Mensagens analisadas pela Polícia Civil de São Paulo indicam que o tenente-coronel Geraldo Leite Rosa Neto teria feito investidas repetidas contra uma soldado da Polícia Militar meses antes de se tornar réu por feminicídio e fraude processual no caso da morte da esposa, Gisele Alves Santana.
Segundo informações divulgadas pela CNN Brasil, os diálogos integram uma investigação aberta após a policial denunciar o oficial por assédio. A perícia aponta que ele teria se valido da hierarquia dentro da corporação para tentar se aproximar da subordinada, com contatos frequentes por mensagens e supostas ofertas de vantagens profissionais.

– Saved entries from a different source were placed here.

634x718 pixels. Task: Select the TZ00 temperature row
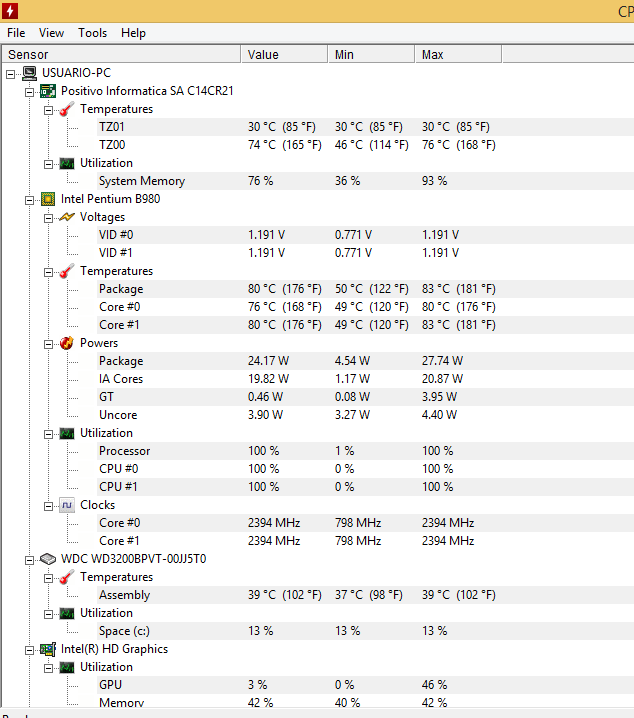coord(318,145)
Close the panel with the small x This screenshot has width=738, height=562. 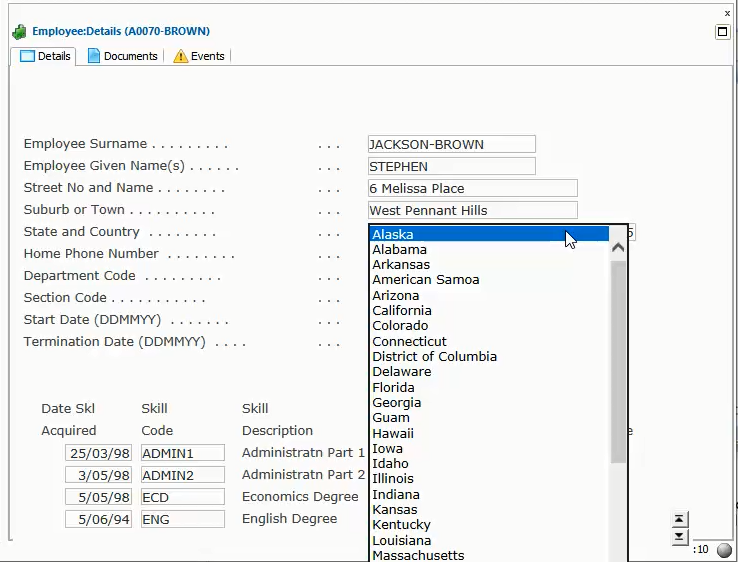tap(727, 13)
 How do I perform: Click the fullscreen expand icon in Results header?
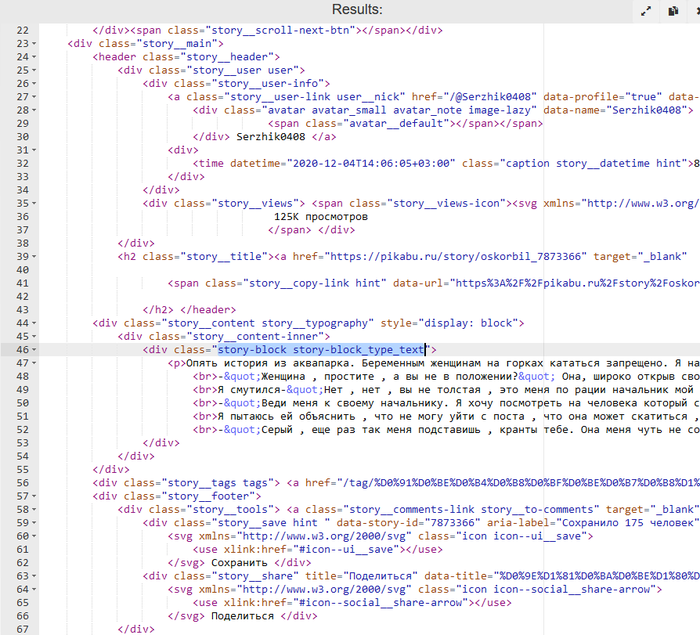[x=646, y=11]
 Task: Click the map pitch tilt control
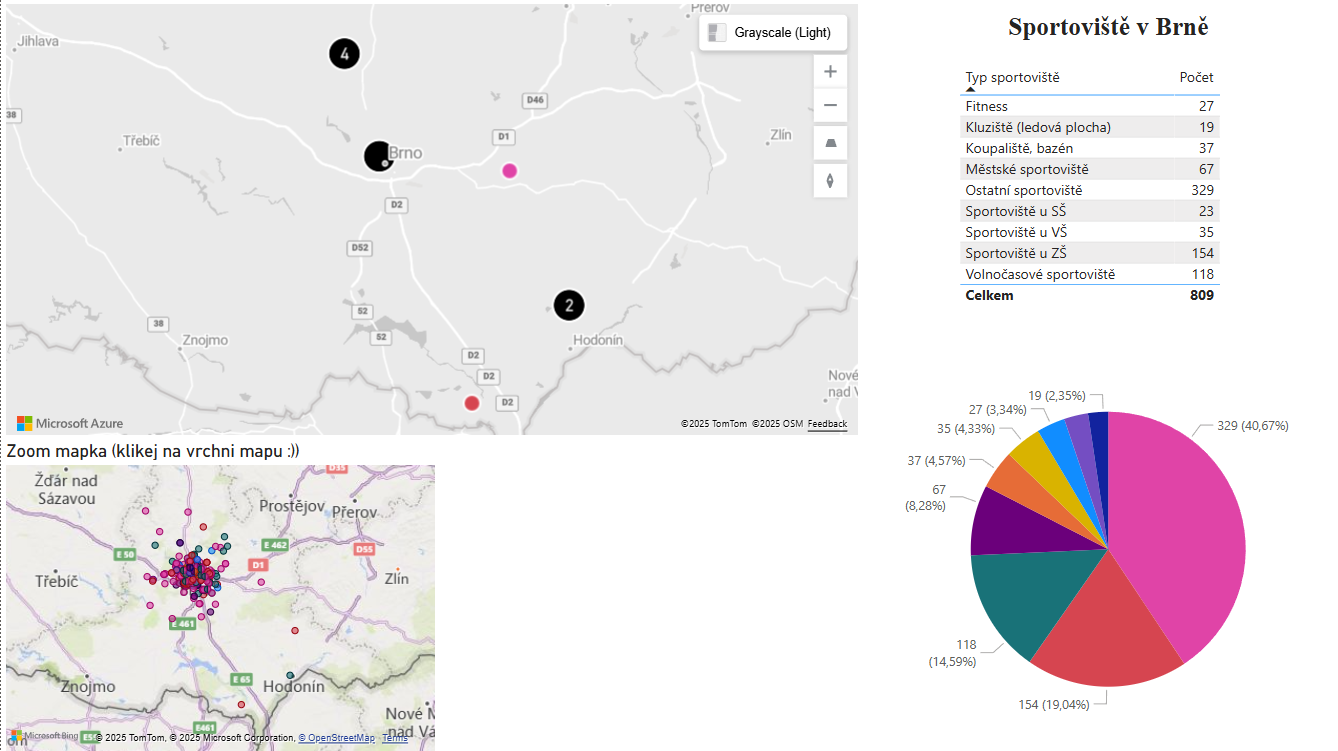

Nas conversas analisadas, o oficial menciona atividades do ambiente de trabalho e sugere indicações funcionais, como a possibilidade de a soldado atuar como “secretária”. Em outra mensagem, pede que ela prepare café para colegas. A policial recusou as propostas.
Os investigadores também identificaram mensagens em que o tenente-coronel afirma interesse em morar próximo à soldado. Em um dos diálogos, enviado em setembro de 2025, ele relata ter passado pela rua onde ela vive e diz que estaria procurando um apartamento na região.